A investigação sobre as suspeitas de irregularidades na compra do Banco Master pelo Banco Regional de Brasília (BRB) entrou em uma fase crucial. A Polícia Federal iniciou a coleta de depoimentos de oito investigados, incluindo diretores e executivos de ambos os bancos, como parte da Operação Compliance Zero, deflagrada em novembro. Os depoimentos estão sendo realizados por videoconferência ou no Supremo Tribunal Federal, conforme determinação do relator, o ministro Dias Toffoli.
Desde a prisão do controlador do Banco Master, a situação se intensificou com a liquidação do banco decretada pelo Banco Central e disputas sobre a condução do inquérito. A expectativa é que a PF aprofunde as investigações sobre a venda de R$ 12,2 bilhões em carteiras de crédito fraudulentas e um esquema que inflou artificialmente o patrimônio do Banco Master em R$ 11,5 bilhões. O cronograma de depoimentos foi alterado para concentrar as oitivas em dois dias, evidenciando a urgência da apuração.

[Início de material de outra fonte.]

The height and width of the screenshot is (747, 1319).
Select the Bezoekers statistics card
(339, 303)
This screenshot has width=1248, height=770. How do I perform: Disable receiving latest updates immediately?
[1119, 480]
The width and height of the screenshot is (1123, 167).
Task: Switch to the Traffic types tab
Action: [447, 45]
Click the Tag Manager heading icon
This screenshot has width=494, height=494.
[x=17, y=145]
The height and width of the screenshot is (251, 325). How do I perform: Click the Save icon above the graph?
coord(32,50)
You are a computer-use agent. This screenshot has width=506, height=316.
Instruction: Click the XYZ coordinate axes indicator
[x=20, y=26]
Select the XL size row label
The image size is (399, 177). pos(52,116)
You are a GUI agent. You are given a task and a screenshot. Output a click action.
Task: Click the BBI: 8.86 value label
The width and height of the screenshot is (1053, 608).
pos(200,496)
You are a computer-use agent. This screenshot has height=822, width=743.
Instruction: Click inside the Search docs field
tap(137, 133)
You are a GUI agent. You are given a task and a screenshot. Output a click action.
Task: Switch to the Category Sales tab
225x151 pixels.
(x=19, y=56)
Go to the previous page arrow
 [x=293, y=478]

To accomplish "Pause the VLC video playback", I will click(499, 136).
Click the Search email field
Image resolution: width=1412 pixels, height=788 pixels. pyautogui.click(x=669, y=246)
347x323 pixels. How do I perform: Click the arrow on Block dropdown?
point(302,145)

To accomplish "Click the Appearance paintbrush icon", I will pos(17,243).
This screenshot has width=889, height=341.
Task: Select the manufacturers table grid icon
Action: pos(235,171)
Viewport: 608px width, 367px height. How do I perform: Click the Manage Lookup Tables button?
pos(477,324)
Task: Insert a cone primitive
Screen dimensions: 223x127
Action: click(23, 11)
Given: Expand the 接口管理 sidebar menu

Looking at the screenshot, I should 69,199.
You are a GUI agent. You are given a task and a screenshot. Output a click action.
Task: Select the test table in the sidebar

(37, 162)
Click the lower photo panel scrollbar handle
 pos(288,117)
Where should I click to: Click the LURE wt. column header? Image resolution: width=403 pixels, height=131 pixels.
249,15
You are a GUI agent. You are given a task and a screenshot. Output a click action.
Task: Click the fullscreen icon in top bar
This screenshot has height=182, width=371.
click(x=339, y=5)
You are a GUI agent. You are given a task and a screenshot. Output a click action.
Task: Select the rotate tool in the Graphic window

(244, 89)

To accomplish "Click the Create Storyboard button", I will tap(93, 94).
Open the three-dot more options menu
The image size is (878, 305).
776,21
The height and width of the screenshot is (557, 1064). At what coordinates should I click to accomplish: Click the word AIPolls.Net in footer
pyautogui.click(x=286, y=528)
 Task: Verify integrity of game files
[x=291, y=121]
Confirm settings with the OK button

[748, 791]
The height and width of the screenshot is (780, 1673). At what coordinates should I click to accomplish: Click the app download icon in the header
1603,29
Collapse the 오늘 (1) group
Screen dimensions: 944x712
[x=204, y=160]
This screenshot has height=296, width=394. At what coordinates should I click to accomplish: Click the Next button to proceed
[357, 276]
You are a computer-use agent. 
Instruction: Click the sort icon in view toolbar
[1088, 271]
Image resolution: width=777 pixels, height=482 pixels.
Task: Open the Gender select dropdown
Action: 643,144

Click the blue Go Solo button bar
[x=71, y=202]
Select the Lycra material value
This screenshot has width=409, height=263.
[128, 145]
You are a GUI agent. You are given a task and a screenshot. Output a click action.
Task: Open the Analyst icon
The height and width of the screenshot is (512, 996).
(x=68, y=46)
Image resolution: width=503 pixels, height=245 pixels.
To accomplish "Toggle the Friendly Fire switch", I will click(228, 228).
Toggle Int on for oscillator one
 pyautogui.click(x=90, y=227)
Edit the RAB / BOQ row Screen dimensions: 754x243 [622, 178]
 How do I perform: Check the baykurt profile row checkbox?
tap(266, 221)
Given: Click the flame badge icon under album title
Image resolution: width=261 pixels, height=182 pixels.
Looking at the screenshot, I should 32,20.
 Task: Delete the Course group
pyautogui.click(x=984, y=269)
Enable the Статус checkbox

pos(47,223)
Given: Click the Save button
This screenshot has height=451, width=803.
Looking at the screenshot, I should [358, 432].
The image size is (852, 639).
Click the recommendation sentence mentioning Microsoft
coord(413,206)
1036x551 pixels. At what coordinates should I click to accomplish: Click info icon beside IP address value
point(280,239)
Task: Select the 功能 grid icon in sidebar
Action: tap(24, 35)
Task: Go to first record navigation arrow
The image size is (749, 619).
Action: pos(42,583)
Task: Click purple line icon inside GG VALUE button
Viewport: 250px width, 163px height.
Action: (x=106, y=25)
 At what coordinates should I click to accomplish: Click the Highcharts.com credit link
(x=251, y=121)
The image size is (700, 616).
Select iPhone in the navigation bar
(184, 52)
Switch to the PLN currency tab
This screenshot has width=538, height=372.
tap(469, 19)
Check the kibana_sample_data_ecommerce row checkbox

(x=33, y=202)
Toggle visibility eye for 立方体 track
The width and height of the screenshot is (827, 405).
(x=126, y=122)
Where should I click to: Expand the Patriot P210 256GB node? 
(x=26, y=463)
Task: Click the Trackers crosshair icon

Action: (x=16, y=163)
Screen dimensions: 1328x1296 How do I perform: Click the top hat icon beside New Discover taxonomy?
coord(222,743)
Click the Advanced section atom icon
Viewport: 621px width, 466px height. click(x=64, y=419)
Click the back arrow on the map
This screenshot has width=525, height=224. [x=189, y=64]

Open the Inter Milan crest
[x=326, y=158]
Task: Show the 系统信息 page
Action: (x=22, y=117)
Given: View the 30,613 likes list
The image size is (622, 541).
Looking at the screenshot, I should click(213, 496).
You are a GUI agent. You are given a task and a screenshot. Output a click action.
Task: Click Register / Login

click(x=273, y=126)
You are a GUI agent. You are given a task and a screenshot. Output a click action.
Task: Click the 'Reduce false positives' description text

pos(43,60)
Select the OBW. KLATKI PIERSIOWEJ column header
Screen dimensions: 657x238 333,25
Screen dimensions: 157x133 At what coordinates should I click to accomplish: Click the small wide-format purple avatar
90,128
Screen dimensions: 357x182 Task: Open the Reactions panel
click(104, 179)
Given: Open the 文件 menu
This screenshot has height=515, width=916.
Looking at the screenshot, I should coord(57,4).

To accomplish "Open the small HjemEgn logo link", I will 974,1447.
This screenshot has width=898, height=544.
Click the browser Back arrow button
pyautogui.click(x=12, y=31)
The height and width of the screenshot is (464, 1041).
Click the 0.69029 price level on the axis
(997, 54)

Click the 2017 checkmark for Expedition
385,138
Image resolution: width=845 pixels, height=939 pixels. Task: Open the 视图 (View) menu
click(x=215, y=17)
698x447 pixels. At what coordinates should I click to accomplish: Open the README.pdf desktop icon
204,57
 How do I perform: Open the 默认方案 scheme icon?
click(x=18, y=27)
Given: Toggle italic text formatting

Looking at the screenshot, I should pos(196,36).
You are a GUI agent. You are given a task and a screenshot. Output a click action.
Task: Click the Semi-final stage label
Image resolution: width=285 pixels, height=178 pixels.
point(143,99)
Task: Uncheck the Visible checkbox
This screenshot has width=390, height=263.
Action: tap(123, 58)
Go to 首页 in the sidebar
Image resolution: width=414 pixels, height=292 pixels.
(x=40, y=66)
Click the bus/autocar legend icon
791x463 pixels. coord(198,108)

O desenrolar deste caso pode impactar significativamente o setor bancário brasileiro, especialmente em relação à confiança nas instituições financeiras. A condução da investigação tem sido marcada por embates jurídicos, com o diretor-geral da PF afirmando que o inquérito transcorre em regularidade, apesar das alegações de interferência. As decisões do STF e as ações da Polícia Federal nos próximos dias serão cruciais para determinar as consequências legais e regulatórias para os envolvidos.